Income, wealth, and taxes – oh my!

My “directional” chart showing the impact of income taxes on ability to save

One of my pet peeves is when I’m reading a reputable source and a reporter uses the terms “high income” and “wealthy” incorrectly or inter-changeably. Obviously, income is how much money comes to a person within a given time period, and wealth is how much in assets a person has accumulated over time. This miscommunication creates confusion, misperceptions, and sometimes, poor policy.

I see this mistake all the time. For example, a few weeks ago I read an article in a financial publication where the reporter wrote that the wealthy pay most of the Federal income taxes in the United States, and then went on to discuss high-income earners. Clearly, the US Federal tax code is based on taxing income and those with high incomes (typically “earned” income) pay the most in taxes every year. The wealthy can and do a lot to change the way in which they generate income from assets, and try to do so in a tax-efficient way. Since a majority of the wealthy people in our country are near- or current-old age retirees, I generally don’t have a problem with the way the tax code works.

This week I read an article which noted a study where over a 40-year period, 70% of the population made it into the top 20% of earners for at least one year, but that only 21% of the population remained in the top 20% of earners over a ten-year period (https://www.wsj.com/articles/earnings-in-the-u-s-a-game-of-chutes-and-ladders-11560511801 – behind a paywall, unfortunately). This shows that being a high earner in the US is within the reach of many people, but building any amount of wealth requires disciplined saving over time because counting on repeated huge paydays is unlikely.

I have seen many cases over the years of people who have a couple of high-earning years, but then return to more average earnings. An example in the high-tech industry is salespeople. A salesperson may have a great year and earn over $1,000,000 in compensation and commissions. This results in a massive tax bill as a high-income earner in that year (and usually an increase in lifestyle spending). But the company employing the salesperson inevitably changes the salesperson’s favorable territory or commission rules, and the success doesn’t repeat for long. But the lifestyle spending increase does repeat, the tax bill helped deplete the income from the one lucky year, and not much wealth was created.

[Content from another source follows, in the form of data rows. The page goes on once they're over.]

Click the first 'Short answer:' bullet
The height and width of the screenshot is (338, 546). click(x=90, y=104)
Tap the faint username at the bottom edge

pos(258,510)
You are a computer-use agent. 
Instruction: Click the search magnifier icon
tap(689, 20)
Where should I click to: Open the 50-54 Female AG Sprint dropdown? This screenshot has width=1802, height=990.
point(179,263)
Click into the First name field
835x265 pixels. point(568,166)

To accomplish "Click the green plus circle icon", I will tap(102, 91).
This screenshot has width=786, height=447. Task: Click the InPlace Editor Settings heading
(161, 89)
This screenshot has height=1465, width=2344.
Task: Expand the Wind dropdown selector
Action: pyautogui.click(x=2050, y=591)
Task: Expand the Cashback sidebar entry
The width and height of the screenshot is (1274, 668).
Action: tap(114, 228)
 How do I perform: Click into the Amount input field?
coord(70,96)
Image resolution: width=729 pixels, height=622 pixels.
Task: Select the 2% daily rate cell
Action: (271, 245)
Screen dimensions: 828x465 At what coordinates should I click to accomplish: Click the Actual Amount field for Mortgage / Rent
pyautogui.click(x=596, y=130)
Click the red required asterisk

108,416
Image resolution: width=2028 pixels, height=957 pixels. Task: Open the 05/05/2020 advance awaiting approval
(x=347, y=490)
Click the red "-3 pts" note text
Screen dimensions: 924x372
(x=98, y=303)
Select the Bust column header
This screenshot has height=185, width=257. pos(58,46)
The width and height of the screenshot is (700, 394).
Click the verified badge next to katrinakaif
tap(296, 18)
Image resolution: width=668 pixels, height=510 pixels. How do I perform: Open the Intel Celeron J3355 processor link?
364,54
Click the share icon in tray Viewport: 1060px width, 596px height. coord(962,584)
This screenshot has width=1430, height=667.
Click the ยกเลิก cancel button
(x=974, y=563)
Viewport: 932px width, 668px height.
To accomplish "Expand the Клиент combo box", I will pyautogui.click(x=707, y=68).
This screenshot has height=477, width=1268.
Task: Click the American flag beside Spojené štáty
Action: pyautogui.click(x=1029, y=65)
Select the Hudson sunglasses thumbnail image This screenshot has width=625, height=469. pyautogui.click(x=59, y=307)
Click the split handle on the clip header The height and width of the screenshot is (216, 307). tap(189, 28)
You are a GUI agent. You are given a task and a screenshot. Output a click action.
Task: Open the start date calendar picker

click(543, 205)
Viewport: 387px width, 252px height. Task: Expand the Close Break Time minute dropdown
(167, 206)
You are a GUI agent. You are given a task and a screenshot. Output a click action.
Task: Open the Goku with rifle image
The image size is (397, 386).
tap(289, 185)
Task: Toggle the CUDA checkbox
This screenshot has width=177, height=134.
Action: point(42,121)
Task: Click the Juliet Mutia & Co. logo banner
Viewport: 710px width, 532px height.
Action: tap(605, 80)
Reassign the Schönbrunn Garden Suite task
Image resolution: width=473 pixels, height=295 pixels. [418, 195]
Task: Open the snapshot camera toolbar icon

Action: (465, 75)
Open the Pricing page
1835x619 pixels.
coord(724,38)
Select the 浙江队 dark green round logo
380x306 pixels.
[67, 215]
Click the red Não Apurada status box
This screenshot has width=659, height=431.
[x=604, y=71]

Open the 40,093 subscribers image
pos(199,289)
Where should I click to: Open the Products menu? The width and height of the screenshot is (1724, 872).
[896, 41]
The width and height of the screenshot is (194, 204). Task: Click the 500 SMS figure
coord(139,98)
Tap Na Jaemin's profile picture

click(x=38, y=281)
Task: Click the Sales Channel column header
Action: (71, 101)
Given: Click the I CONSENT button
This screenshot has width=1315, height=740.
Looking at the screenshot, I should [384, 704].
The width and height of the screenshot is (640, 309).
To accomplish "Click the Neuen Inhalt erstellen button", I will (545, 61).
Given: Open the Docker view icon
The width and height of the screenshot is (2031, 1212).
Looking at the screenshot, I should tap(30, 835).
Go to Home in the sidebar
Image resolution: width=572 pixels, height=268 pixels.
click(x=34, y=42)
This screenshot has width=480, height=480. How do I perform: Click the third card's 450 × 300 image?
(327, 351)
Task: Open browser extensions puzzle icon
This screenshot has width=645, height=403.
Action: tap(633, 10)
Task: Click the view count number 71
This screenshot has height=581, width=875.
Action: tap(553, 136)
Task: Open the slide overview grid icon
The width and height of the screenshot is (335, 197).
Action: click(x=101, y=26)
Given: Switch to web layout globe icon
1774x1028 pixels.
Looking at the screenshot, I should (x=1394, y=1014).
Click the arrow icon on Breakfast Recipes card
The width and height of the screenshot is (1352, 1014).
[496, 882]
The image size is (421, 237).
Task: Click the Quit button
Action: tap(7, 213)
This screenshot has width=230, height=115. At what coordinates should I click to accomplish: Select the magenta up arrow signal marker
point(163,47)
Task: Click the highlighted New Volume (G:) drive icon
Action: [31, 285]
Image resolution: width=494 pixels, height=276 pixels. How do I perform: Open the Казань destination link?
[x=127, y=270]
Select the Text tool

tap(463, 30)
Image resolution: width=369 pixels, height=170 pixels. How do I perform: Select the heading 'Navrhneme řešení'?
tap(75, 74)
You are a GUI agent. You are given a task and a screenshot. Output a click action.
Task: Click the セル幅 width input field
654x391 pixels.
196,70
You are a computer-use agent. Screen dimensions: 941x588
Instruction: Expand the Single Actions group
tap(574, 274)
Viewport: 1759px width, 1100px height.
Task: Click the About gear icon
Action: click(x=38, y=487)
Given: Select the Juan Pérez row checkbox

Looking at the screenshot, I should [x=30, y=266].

Another example is many of the residents of the town in which I live. It has one of the highest median incomes in my state, but is much further down the list in median family wealth. As described in the book The Millionaire Next Door, many of my neighbors look wealthy with fancy new cars, vacations, and big houses, but use much of their income to pay bills while accumulating little wealth.

What are the biggest limits to wealth creation?  Lifestyle expenses and income taxes, and there is an interesting link between the two.  When someone earns more money, she typically believes that she deserves an improved lifestyle – new car, nice vacations, bigger house, maybe a second house, etc. And once someone has lived that way, she wants to continue living that way, so there is a creep upward in on-going expenses to support lifestyle.  Then at retirement, those people also want to continue that standard of living, so having higher lifestyle expenses pre-retirement means that more dollars have to be saved out of today’s income for future expenses associated with maintaining lifestyle. But, that conflicts with spending more today, while also having to pay more in taxes.

Thus, I tell my high-income friends that since about 35-40% of income goes to all forms of taxes (income, property, excise, sales, etc.), the remainder should be split between lifestyle spending and savings (about 30% each). This limits today’s spending and saves adequately for the future. The reaction is usually priceless – why should they spend less on lifestyle than what they pay in taxes? – but our system is designed so that the high-income people pay the bills for our country. Conversely, the “good” news for the people who earn less is that with less lifestyle expense pre-retirement, Social Security covers a larger percentage of retirement income needs later, enabling a higher percentage of today’s income to be spent on lifestyle, with less needed for taxes and savings.